En 2012 hizo su primera exposición individual en La Lupa Libros, Ciudad Vieja. Antes había participado de muestras colectivas en Casa de la Cultura del Prado. «Hace un tiempo que no expongo, pero hubo una época en la que lo veía como una manera de mostrarme al mundo», recordó.
UNIVERSO TROCHE
«Universo Troche es un espectáculo multidisciplinario que indaga en el universo creativo del dibujante uruguayo Gervasio Troche. Una oportunidad para que el público se acerque a su proceso creativo en un entorno escénico inmersivo, donde el dibujo se expande y se transforma en cuerpo, poesía y sonido», informa la gacetilla de prensa de esta singular propuesta que se presentó por vez primera a fines del año pasado y que transita su segunda temporada en el Teatro Circular.

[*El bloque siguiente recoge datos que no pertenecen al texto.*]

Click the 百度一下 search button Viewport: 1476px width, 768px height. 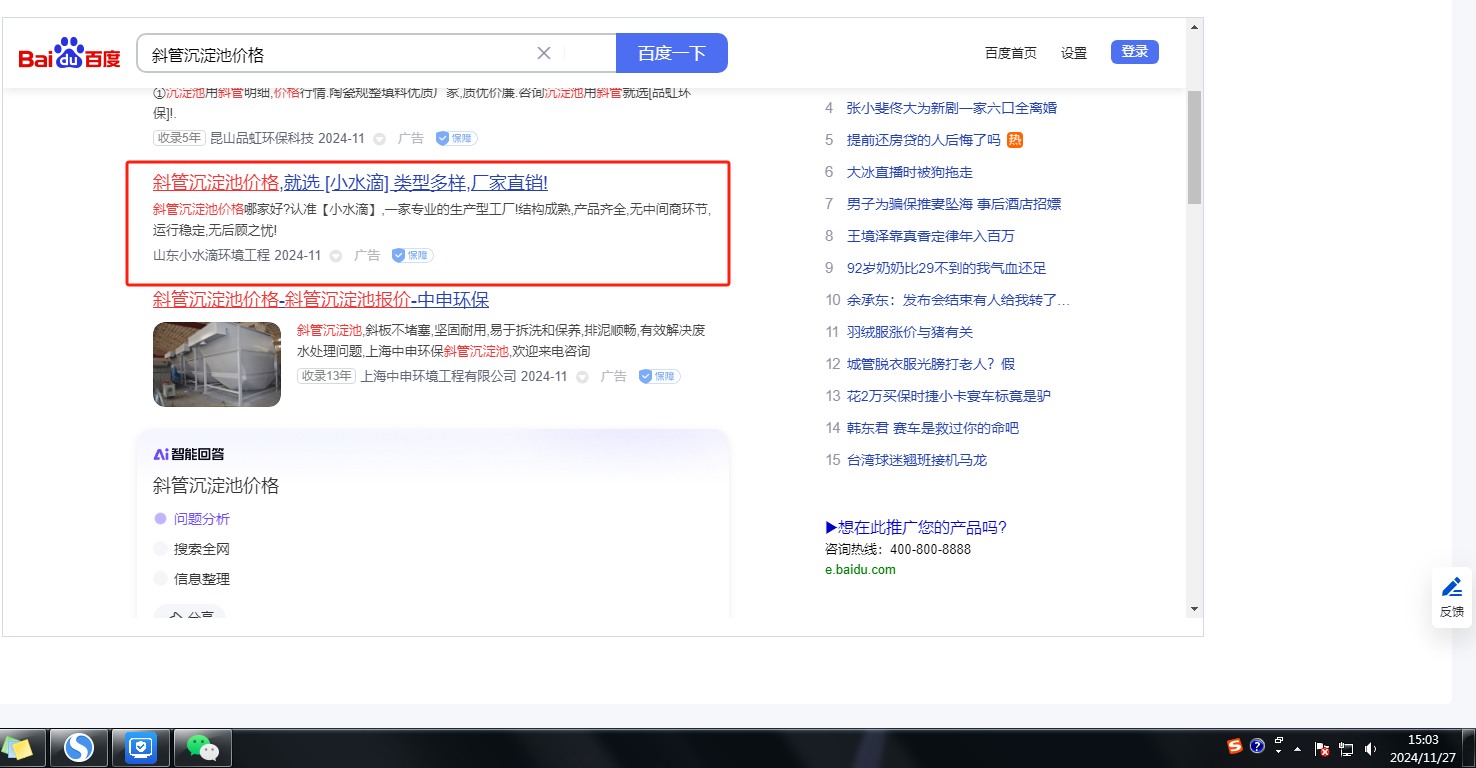[x=671, y=53]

Al respecto, el entrevistado expresó que «este proyecto no es mío, aunque de alguna manera lo es porque estoy en la obra. Pertenece a la directora Vachi Gutiérrez, quien quiso realizar una obra de teatro sobre el universo de mis dibujos. A ella le gustan mucho mis libros y en pandemia, mirar mis libros le ayudó a vincularse con su hija adolescente durante ese período tan caótico para todos. En un momento dijo: ‘Quiero hacer una obra de teatro de estos dibujos’. Ella no me conocía. Me escribió, me contó su idea y le di para adelante. De a poco, la propuesta fue mutando, hasta que terminé estando en ella y la obra terminó contando esto de lo que hablábamos, del exilio y un poco de la historia del dibujante. Yo estoy en escena, dibujo en vivo».

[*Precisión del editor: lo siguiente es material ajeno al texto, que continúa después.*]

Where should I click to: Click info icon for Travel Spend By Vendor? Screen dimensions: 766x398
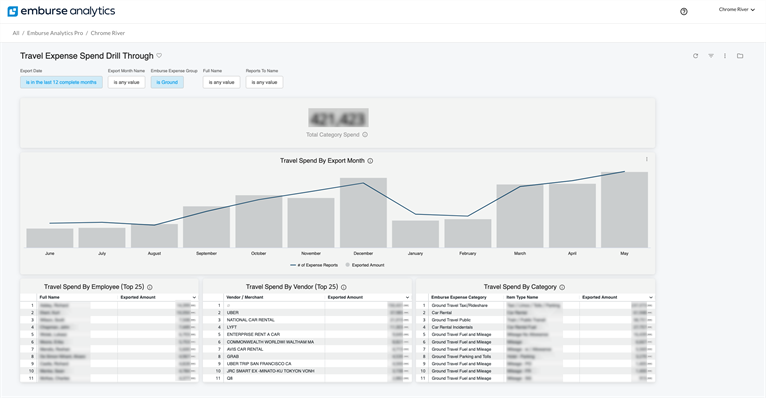[343, 287]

Reconoce que, hasta el momento, «‘no me ha caído la ficha’», porque «todo esto es nuevo para mi» y porque, al mismo tiempo, «resulta difícil, porque soy muy solitario, de dibujar desde mi trinchera, mientras que en la obra estoy, de algún modo, muy expuesto. A la vez, tenía que dibujar muy rápido, de acuerdo a los tiempos que requiere la obra, siendo que es una tarea que realizo en soledad, en la que dibujo lentamente y soy yo quien maneja los tiempos. Esto es otra cosa, más performática, y terminó gustándome mucho. Estoy muy agradecido, porque es como un homenaje, algo que no le pasa con frecuencia a los artistas en el Uruguay, que sean homenajeados por su obra, por lo que es algo que valoro muchísimo. Por eso le di para adelante», remarcó.
EN CASA LORCA
El próximo viernes, en el Centro Cultural Casa Lorca (Roosevelt 758, casi Sarandí) de Minas, Gervasio Troche, a partir de las 18:30 horas, brindará un taller. Todos confían en que sea el inicio de un largo y fructífero vínculo entre el dibujante y la institución cultural. «El contacto con Casa Lorca surgió a partir de Adrián (Cano), quien vio la obra Universo Troche y luego compró remeras con serigrafías de mis dibujos. Se las envié a Minas y quedamos en contacto. En determinado momento me comentó que allí había un centro cultural donde desarrollaban diversos proyectos y le respondí que contara conmigo para ir a dictar un taller y una muestra con 30 dibujos míos», comentó.
«Me encantó la idea, porque tenía ganas de salir de Montevideo y de mostrar mis dibujos. A su vez, no conozco la ciudad de Minas. Sí Villa Serrana, por lo que he pasado por la ciudad. Estoy entusiasmado con la idea y me gusta por cómo se dio, con naturalidad. Solo me resta invitar a la gente, a todo el mundo y particularmente a artistas de la zona a quienes me gustaría conocerlos», señaló Gervasio Troche a Primera Página Dominical.